I am not certain if this could be answered in any definitive manner. I think a case can be made that each branch in its own right is extremely powerful. I would say that the power to determine constitutionality is a powerful element and one that rests solely in the power of the judicial branch. The fact that no other branch can determine this is what makes, in my mind, the judicial branch so powerful. With one determination, acts of Congress and actions of the President can be nullified in the assertion of not following the letter or spirit of the Constitution. I would constitute this as power, and something that only the Judicial branch possesses. Yet, I would say that a case can be made for all of the branches for being "most powerful," the essence of what the Framers' must have intended.
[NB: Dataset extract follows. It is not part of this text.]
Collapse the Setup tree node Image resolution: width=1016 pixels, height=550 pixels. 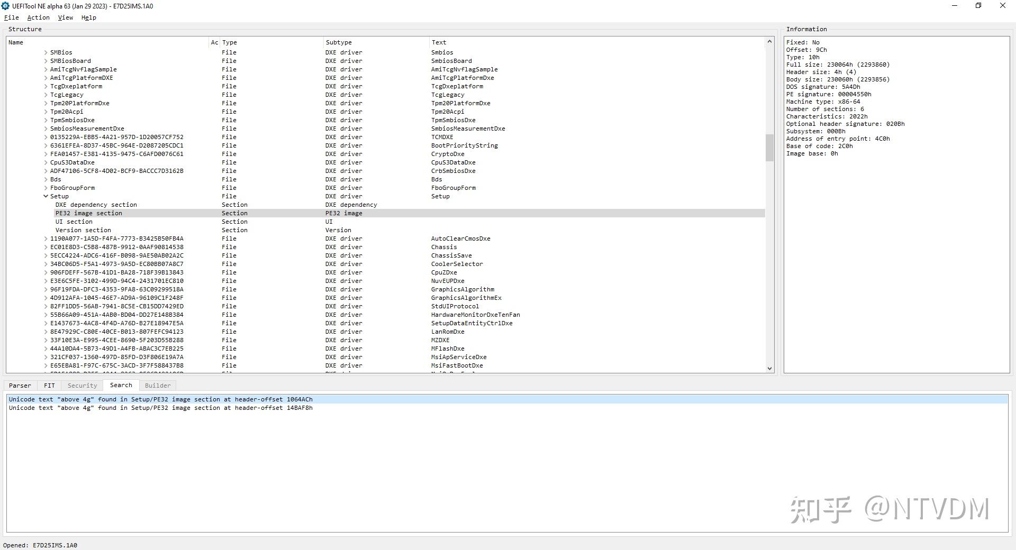[x=46, y=196]
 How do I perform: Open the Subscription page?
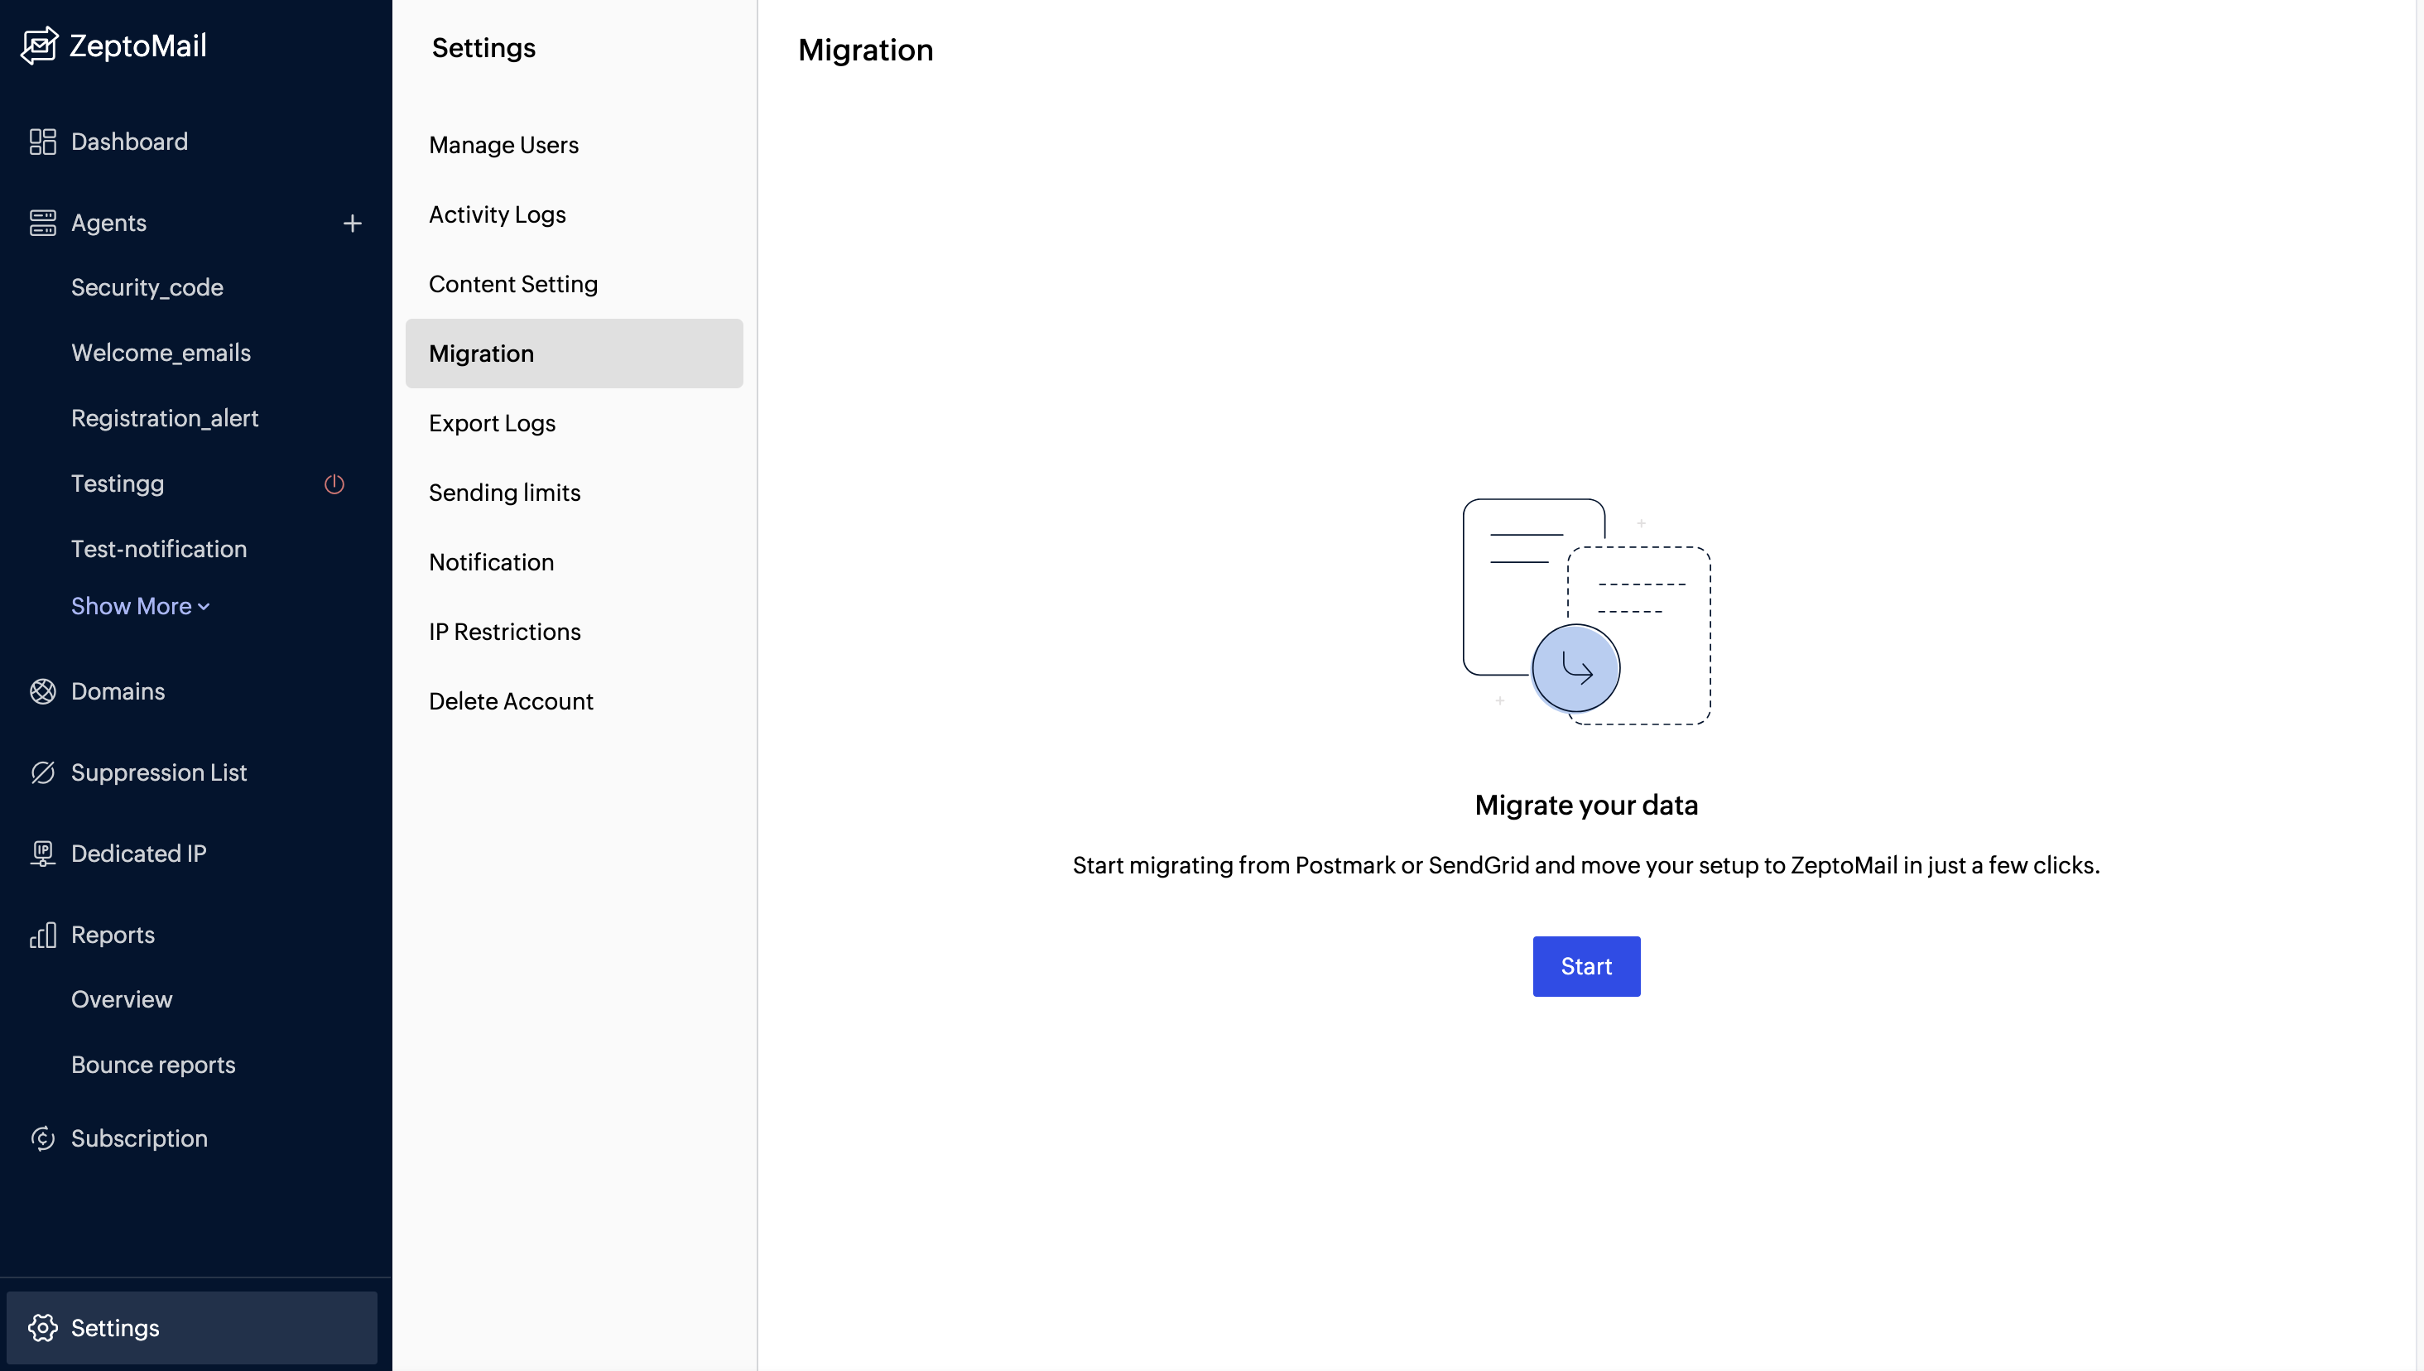pyautogui.click(x=139, y=1137)
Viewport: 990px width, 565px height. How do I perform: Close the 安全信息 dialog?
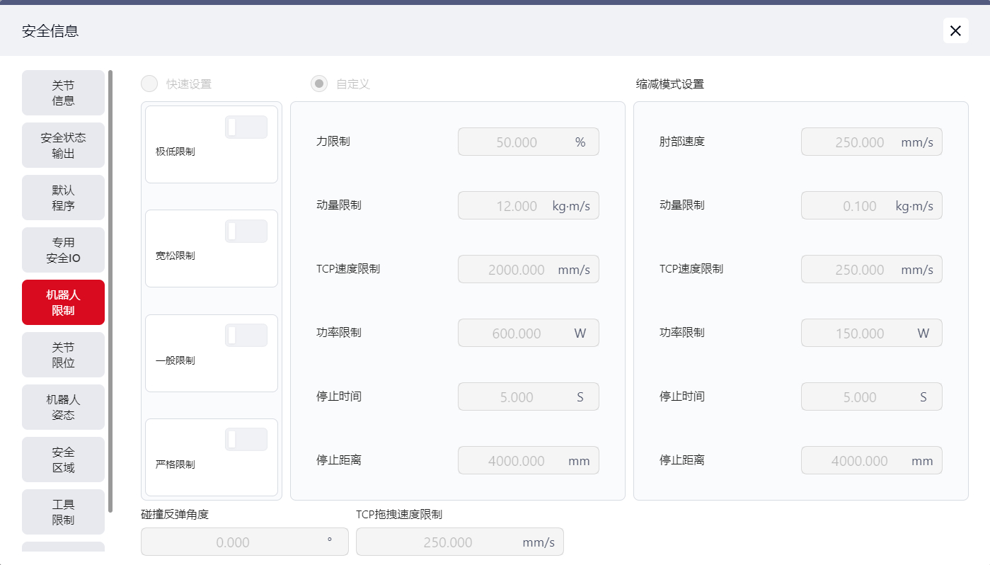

A matter of opinion, I suppose. I could argue the Executive Branch because the power is concentrated in the hands on one person, and they control the military. I could argue the Legislative Branch, since they have the power of the purse - the power to write the checks which would fund the military or anything else. I could also say the Supreme Court, since it has the final say on all challenged laws, there is no higher word, their appointments are lifetime and they are insulated from elections.
So take your pick! :-)
You can make an argument for any of them, but I'm going to go with the Presidency or executive branch. Here's why:
Congress has a lot of power. In fact, it has all the power to make laws. So you would think they have the most power.
But in our current system, with the power of the media and all, the President has the most power. He is the one person that just about everyone in the country recognizes. When he talks, the TV stations cover his speeches and pay attention to what he says.
This means that the President, more than anyone else, can decide what issues are going to be on the agenda. In addition, he has more of an ability than anyone else to get people to pay attention and listen to his point of view.